● LISTING
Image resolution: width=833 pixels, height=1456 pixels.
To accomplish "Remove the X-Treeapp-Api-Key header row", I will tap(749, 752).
==
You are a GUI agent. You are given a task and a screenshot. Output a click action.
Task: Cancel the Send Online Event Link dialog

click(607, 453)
--
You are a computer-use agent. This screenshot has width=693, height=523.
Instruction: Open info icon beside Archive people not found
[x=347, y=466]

● EXERCISE INSTRUCTIONS
In the part of the listing that opens with the line containing "Image resolution: width=833" and closes with the line containing "will tap(749, 752).", swap "header row" for "header entry" and give those lines again with nothing else changed.

● RESULT BELOW
Image resolution: width=833 pixels, height=1456 pixels.
To accomplish "Remove the X-Treeapp-Api-Key header entry", I will tap(749, 752).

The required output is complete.